Lopez-Sandoval, R.; Harter, M. F.; Yu, Q.; Gaspa-Toneu, L.; Cubela, I.; Kromer, K.; Aubert, J.; Filip, A. M.; Kaltenbach, L.; Almato-Bellavista, M.; Akkerman, N.; Bollen, Y.; Munteanu, S.; Fidelin, J.; Augustin, A.; Schori, C.; Bickle, M.; Lutolf, M. P.; Beumer, J.; Recaldin, T.; Nikolaev, M.; Gjorevski, N.; Camp, J. G.
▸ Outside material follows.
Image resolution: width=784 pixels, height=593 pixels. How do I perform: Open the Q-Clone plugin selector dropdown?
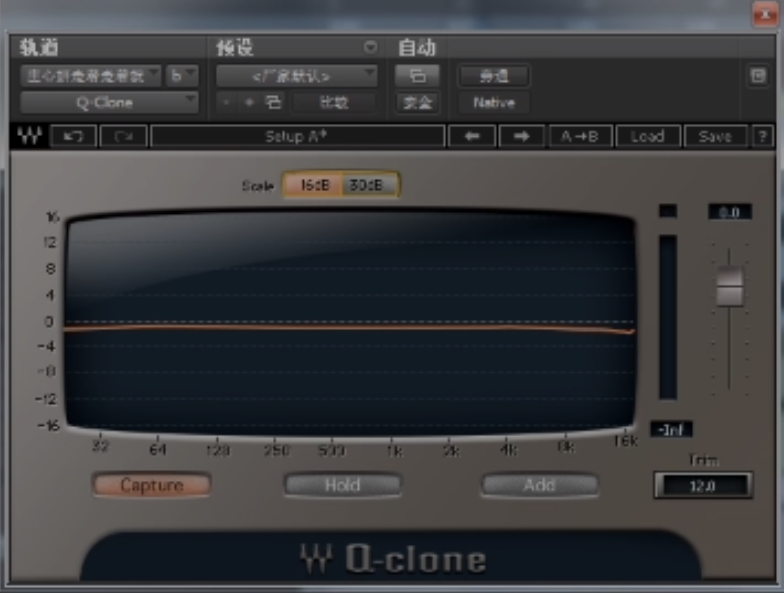coord(110,102)
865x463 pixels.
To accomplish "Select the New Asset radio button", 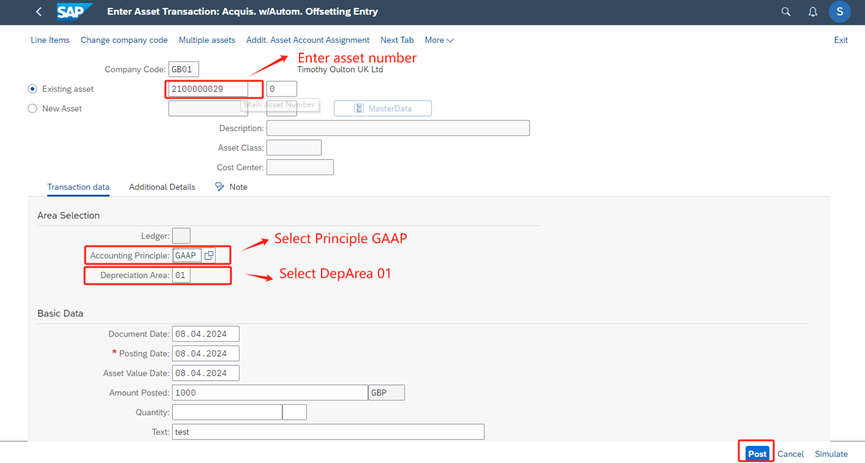I will 33,108.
The intestinal mucosal barrier contains microbial organisms within the lumen while preserving the ability to absorb nutrients. Dietary, microbial, and other exposures shaped human barrier evolution and continue to impact disease susceptibility. Here, we established engineered barrier models of the human small intestine and colon composed of a multilineage epithelium, mucus layer, accessible microbial compartment and autologous tissue-resident immune cells. The epithelium has crypt- and villus-like topological domains, with stem cells differentiating into absorptive and secretory lineages with region-specific identities. Secreted mucins accumulate apically, forming a dense mucus layer separating the epithelium from colonizing commensal and pathogenic bacteria. Intestinal memory T cells integrate into and interact with the epithelium. We use the engineered intestinal tissues to identify an epithelial gene regulatory network underlying response to Salmonella Typhimurium infection, and uncover epithelial-immune-pathogen crosstalk coordinating cytokine release and epithelial damage. Overall, this work allows for the modular integration of epithelial, microbial, and immune compartments providing a versatile system for studying human intestinal physiology and pathologies.